Dear President Trump,

Any day here I’ll be able to step back and write you a succinct summary of my thoughts on the opportunities and motives I think enable men to continue treating women like second-class citizens and allow abusive, misogynistic behavior to continue to flourish and fester but today is not the day. I flew back to Seattle early this morning after not sleeping well at all last night and am too wiped out to manage such a task. Plus, I realize there’s something I’ve been holding back that needs to be said if I am to be able to do this vast topic any sort of justice because as Feminist Theory 102 maintains, truly, the personal is political.

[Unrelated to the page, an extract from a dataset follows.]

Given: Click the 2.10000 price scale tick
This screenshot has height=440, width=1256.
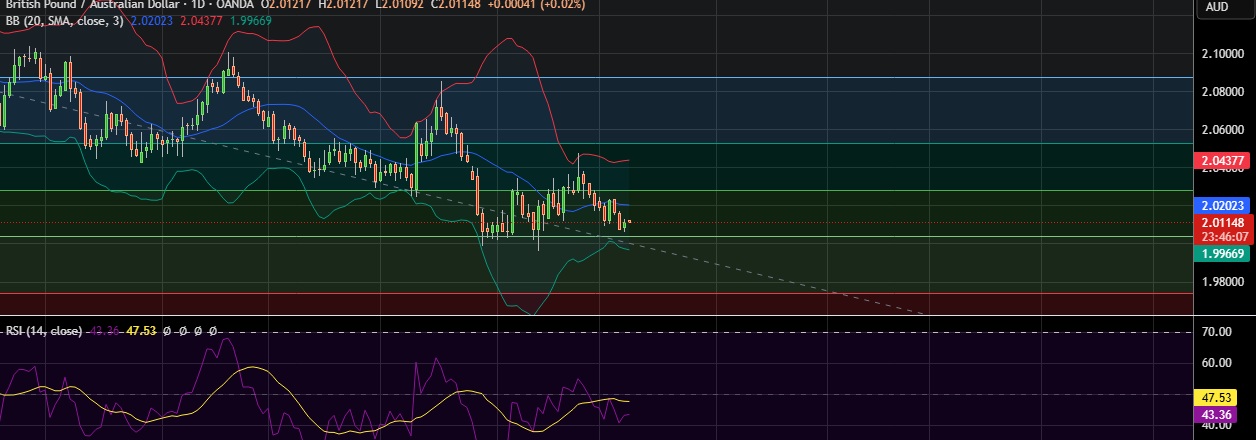Looking at the screenshot, I should point(1223,54).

There have been seven or eight different times in my life when boys or men crossed my boundaries in sexualized (spellcheck fail) ways, starting when I was 5. They range from a stranger exposing himself to me and some friends to a neighbor boy raping me, and his sister, whom he regularly raped, helping to restrain me to another stranger exposing himself just to me on my way home from school to an old guy on a bus grabbing my butt to a middle-age guy saying lewd things to me when I was 12 or 13 at a public swimming pool to an older relative telling me at 13 I was being a cock-tease in trying to address a problematic mutual flirtation with another 13 year old to an older co-worker cornering me in isolated places and talking dirty to me, to a superior at work repeatedly bringing me flowers to the point where others joked that he was my boyfriend. I’m not counting all the times random boys and men have called out judgments of my general looks, breasts, butt, etc. as I’ve tried to traverse from one point to another. There are also likely things I’ve forgotten, but I think it’s clear that even in the life of a pretty ordinary girl/woman, this sort of thing is apt to happen many, many times.

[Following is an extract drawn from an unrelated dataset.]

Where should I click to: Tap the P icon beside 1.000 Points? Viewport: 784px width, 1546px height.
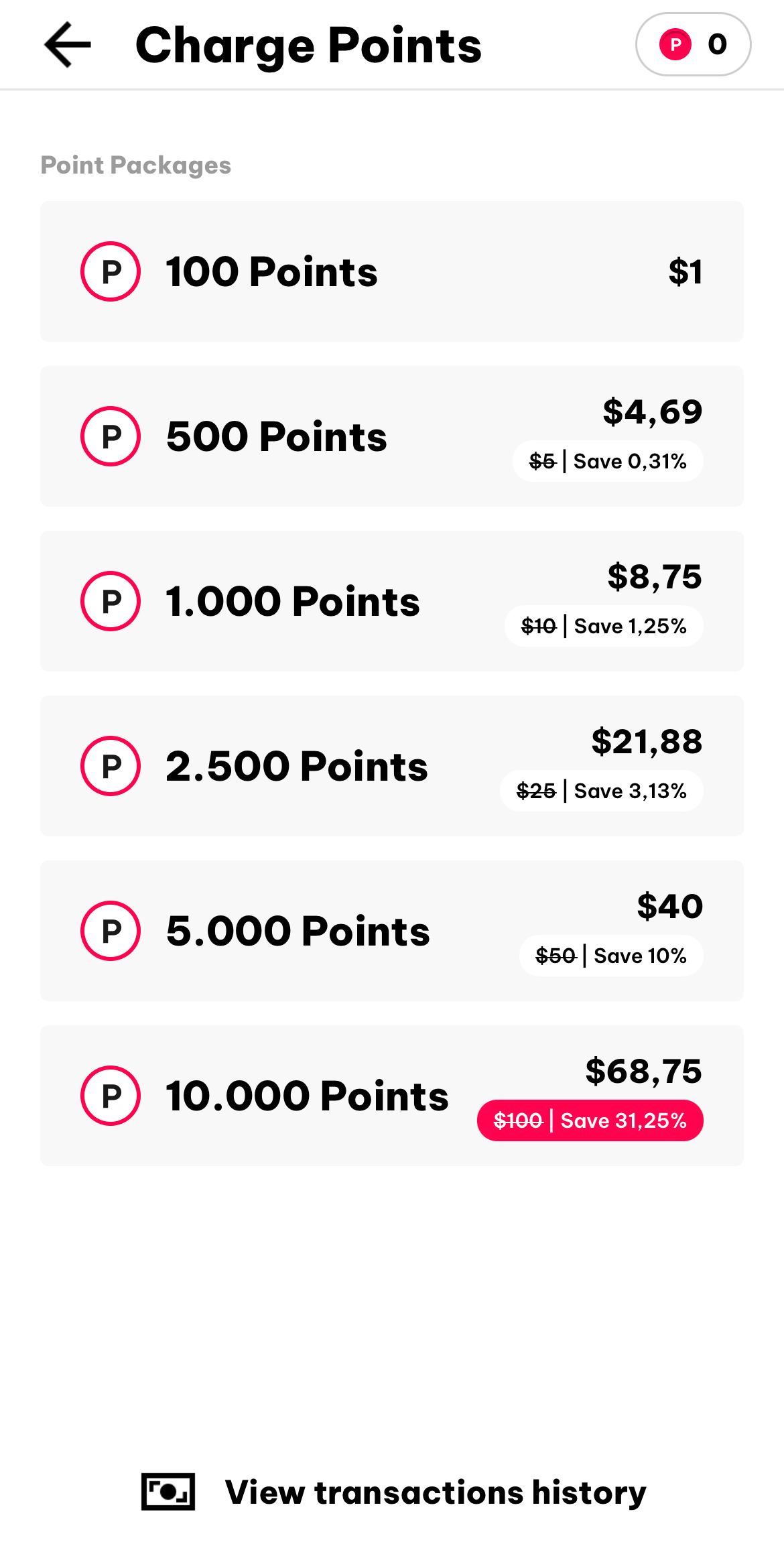(x=111, y=601)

[This is Part I. Normally I’m ok with the challenge of editing down my thoughts to fit the 2500 character limit of your “What would you like to say” box, but for this one I am just not willing to constrain myself, so the blessing will come in Part II in a few minutes.]

Part II.

What are the cumulative effects of all this debasing bombardment of my personhood? A partial list of the fall out includes that I have had to wrestle with all sorts of messed up ideas about my culpability, I routinely wonder whether there is any true safety in the world, I frequently find myself questioning whether there are any good boys or men in the world, I often don’t trust my ability to read danger signs. I could go on and on, but at this point, suffice it to say that all of this has culminated in a profound lack of security that is draining and distracting. My new favorite poet, Maggie Smith, who I’ve been quoting lately, has a couple of lines about this in a poem (“Slipper”) that brought me to tears the other night: “Imagine if I could / wear my home and call it my body, /wear my body and call it home.” Indeed.

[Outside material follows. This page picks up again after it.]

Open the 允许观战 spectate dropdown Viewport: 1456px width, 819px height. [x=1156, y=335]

You probably have no idea what it is like to not feel at home in your body, to not be able to wear your body and call it home, but I would venture that virtually every girl and woman on the planet knows exactly the sense of longing, rage, and deep, deep sadness that is conveyed in those simple lines.

May we all be safe and at home in our bodies.
May we all be happy with our bodies.
May we all take good, good care of our bodies.
May we all respect the sovereignty of our own and each other’s bodies.